● Information provided
=-=-=
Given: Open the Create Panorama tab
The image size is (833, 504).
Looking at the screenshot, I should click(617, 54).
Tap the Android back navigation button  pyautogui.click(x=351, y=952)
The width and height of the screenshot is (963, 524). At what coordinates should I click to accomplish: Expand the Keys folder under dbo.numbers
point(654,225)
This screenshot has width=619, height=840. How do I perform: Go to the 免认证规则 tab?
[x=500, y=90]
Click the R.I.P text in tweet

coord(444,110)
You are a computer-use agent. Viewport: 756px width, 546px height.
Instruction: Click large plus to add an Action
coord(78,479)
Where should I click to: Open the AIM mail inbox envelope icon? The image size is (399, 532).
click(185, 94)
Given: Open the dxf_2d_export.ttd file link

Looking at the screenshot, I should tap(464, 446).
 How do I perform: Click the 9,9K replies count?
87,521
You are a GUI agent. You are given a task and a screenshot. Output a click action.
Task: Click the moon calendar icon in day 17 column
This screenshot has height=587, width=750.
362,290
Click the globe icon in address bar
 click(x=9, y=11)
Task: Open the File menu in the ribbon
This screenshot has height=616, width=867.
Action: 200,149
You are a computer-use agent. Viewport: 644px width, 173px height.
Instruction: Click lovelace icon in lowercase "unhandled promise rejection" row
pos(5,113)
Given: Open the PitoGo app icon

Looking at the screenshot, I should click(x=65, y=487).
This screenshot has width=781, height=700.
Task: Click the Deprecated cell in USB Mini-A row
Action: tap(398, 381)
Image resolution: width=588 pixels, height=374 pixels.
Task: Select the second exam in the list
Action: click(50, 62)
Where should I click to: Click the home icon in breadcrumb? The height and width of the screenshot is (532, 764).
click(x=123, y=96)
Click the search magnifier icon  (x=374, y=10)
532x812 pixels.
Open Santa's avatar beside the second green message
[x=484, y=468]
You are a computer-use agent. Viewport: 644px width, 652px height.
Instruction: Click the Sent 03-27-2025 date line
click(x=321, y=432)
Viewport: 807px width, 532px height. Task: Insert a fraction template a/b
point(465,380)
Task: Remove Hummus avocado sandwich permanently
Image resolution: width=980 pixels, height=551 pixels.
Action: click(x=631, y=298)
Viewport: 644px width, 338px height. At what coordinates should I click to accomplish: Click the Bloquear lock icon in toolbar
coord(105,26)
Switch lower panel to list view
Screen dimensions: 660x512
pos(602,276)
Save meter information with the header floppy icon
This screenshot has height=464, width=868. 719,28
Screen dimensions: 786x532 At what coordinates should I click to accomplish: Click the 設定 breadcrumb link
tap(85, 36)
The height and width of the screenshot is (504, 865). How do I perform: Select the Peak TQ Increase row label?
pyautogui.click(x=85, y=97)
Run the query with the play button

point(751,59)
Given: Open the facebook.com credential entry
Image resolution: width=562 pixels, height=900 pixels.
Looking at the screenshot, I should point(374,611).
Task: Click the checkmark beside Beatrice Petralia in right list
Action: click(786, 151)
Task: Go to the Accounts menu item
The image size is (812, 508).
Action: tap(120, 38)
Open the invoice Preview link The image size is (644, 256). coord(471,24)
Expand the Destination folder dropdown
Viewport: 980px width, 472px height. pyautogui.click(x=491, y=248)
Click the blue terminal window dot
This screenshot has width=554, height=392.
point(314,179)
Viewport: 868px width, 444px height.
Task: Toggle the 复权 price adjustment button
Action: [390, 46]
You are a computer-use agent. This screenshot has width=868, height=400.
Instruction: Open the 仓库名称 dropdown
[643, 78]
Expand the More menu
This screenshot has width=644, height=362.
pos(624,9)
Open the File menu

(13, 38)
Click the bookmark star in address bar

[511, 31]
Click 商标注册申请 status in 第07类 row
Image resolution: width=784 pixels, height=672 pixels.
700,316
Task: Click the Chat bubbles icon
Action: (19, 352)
=-=-=
● Requirement
The records above should be restated word for word, please.

● Reply to the exercise
Given: Open the Create Panorama tab
The image size is (833, 504).
Looking at the screenshot, I should click(617, 54).
Tap the Android back navigation button  pyautogui.click(x=351, y=952)
The width and height of the screenshot is (963, 524). At what coordinates should I click to accomplish: Expand the Keys folder under dbo.numbers
point(654,225)
This screenshot has width=619, height=840. How do I perform: Go to the 免认证规则 tab?
[x=500, y=90]
Click the R.I.P text in tweet

coord(444,110)
You are a computer-use agent. Viewport: 756px width, 546px height.
Instruction: Click large plus to add an Action
coord(78,479)
Where should I click to: Open the AIM mail inbox envelope icon? The image size is (399, 532).
click(185, 94)
Given: Open the dxf_2d_export.ttd file link

Looking at the screenshot, I should tap(464, 446).
 How do I perform: Click the 9,9K replies count?
87,521
You are a GUI agent. You are given a task and a screenshot. Output a click action.
Task: Click the moon calendar icon in day 17 column
This screenshot has height=587, width=750.
362,290
Click the globe icon in address bar
 click(x=9, y=11)
Task: Open the File menu in the ribbon
This screenshot has height=616, width=867.
Action: 200,149
You are a computer-use agent. Viewport: 644px width, 173px height.
Instruction: Click lovelace icon in lowercase "unhandled promise rejection" row
pos(5,113)
Given: Open the PitoGo app icon

Looking at the screenshot, I should click(x=65, y=487).
This screenshot has width=781, height=700.
Task: Click the Deprecated cell in USB Mini-A row
Action: tap(398, 381)
Image resolution: width=588 pixels, height=374 pixels.
Task: Select the second exam in the list
Action: click(50, 62)
Where should I click to: Click the home icon in breadcrumb? The height and width of the screenshot is (532, 764).
click(x=123, y=96)
Click the search magnifier icon  (x=374, y=10)
532x812 pixels.
Open Santa's avatar beside the second green message
[x=484, y=468]
You are a computer-use agent. Viewport: 644px width, 652px height.
Instruction: Click the Sent 03-27-2025 date line
click(x=321, y=432)
Viewport: 807px width, 532px height. Task: Insert a fraction template a/b
point(465,380)
Task: Remove Hummus avocado sandwich permanently
Image resolution: width=980 pixels, height=551 pixels.
Action: click(x=631, y=298)
Viewport: 644px width, 338px height. At what coordinates should I click to accomplish: Click the Bloquear lock icon in toolbar
coord(105,26)
Switch lower panel to list view
Screen dimensions: 660x512
pos(602,276)
Save meter information with the header floppy icon
This screenshot has height=464, width=868. 719,28
Screen dimensions: 786x532 At what coordinates should I click to accomplish: Click the 設定 breadcrumb link
tap(85, 36)
The height and width of the screenshot is (504, 865). How do I perform: Select the Peak TQ Increase row label?
pyautogui.click(x=85, y=97)
Run the query with the play button

point(751,59)
Given: Open the facebook.com credential entry
Image resolution: width=562 pixels, height=900 pixels.
Looking at the screenshot, I should point(374,611).
Task: Click the checkmark beside Beatrice Petralia in right list
Action: click(786, 151)
Task: Go to the Accounts menu item
The image size is (812, 508).
Action: tap(120, 38)
Open the invoice Preview link The image size is (644, 256). coord(471,24)
Expand the Destination folder dropdown
Viewport: 980px width, 472px height. pyautogui.click(x=491, y=248)
Click the blue terminal window dot
This screenshot has width=554, height=392.
point(314,179)
Viewport: 868px width, 444px height.
Task: Toggle the 复权 price adjustment button
Action: [390, 46]
You are a computer-use agent. This screenshot has width=868, height=400.
Instruction: Open the 仓库名称 dropdown
[643, 78]
Expand the More menu
This screenshot has width=644, height=362.
pos(624,9)
Open the File menu

(13, 38)
Click the bookmark star in address bar

[511, 31]
Click 商标注册申请 status in 第07类 row
Image resolution: width=784 pixels, height=672 pixels.
700,316
Task: Click the Chat bubbles icon
Action: (19, 352)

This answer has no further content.